2020 target for national women s competition
State women’s football ambassador Chelsea Randall has dreams of an elite female competition by the end of the decade. Picture: Nic Ellis/WA News

The dream of a women's AFL competition by 2020 is alive and well given the rapid growth of the game over the past few years, according to newly-appointed WA female football ambassador Chelsea Randall.

Female football was cast into the spotlight last year when Melbourne and the Western Bulldogs took part in a women's draft and drew more than 7000 people to the MCG for the first AFL-sanctioned women's game.

The fixture was lauded as a huge success by AFL power-brokers and will be repeated in round 15 this season.

Randall, who played for Melbourne and was among the best afield, said interest in female football had spiked dramatically.

"I think it just opened the door to people who had never seen women's football," she said.

"Just to showcase our talent and what we have to offer showed how far we've come."

Randall said the aim over the next six years was to take that momentum and turn it into a truly national competition.

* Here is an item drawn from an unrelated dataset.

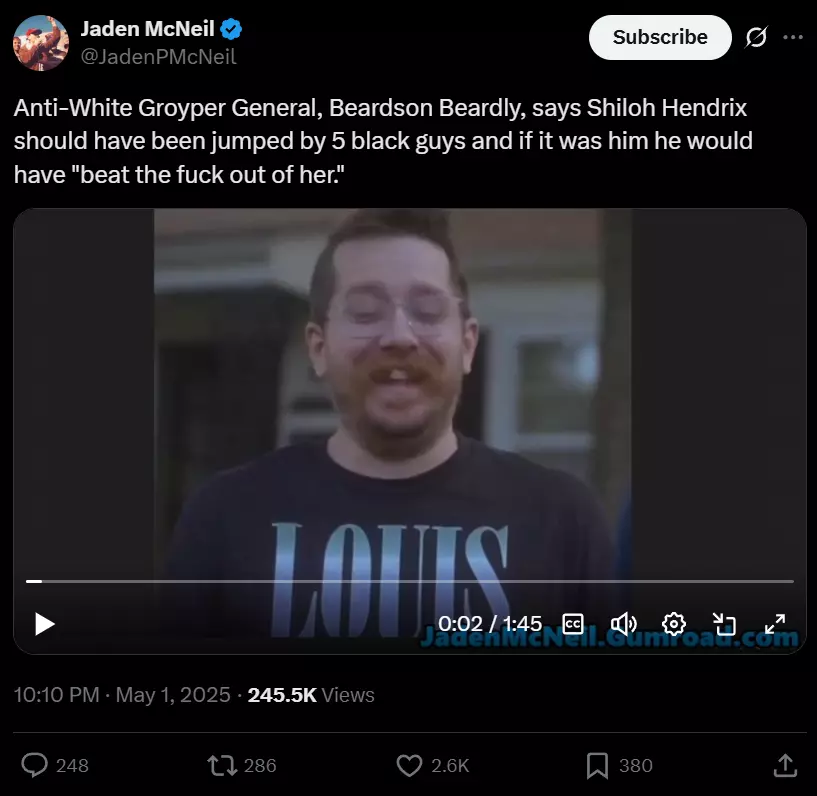Click the blue verified badge
Image resolution: width=817 pixels, height=796 pixels.
pyautogui.click(x=231, y=29)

"Our vision is that by the year 2020 we're hoping to have our own women's AFL competition," she said.

"In terms of funding it's still got a way to go, but it's been amazing how far it's come.

"Men's footy has been around 150-odd years or more, women's footy has only been around for about 50 years or less."

Participation in women's football grew by 24 per cent last year, with 169,292 women and girls involved in competitions from Auskick up.

The figures in WA are even more impressive, with participation numbers rising from 4650 in 2012 to 18,831 in 2013.

Of the players registered in WA, Randall is arguably the best.

As well as starring in last year's showcase game, the Swan Districts player also has three All-Australian selections, two WA Women's Football League best and fairests and the State captaincy to her name. There are those who suggest Randall could more than hold her own against many of the men running around in the State leagues at the moment, but she says in order to take women's football forward the goals had to remain realistic.

"If you ask any girl, playing in the AFL is the dream because we haven't seen a women's AFL competition," she said.

"But in all honesty we're not strong enough, so what we want as females is our own AFL competition where you still find the big speccies, the hard hits.

"We don't have the longest kicks like the boys sending down 70-metre torpedoes.

"Those things are a bit different, but the game itself is still amazing and phenomenal to watch."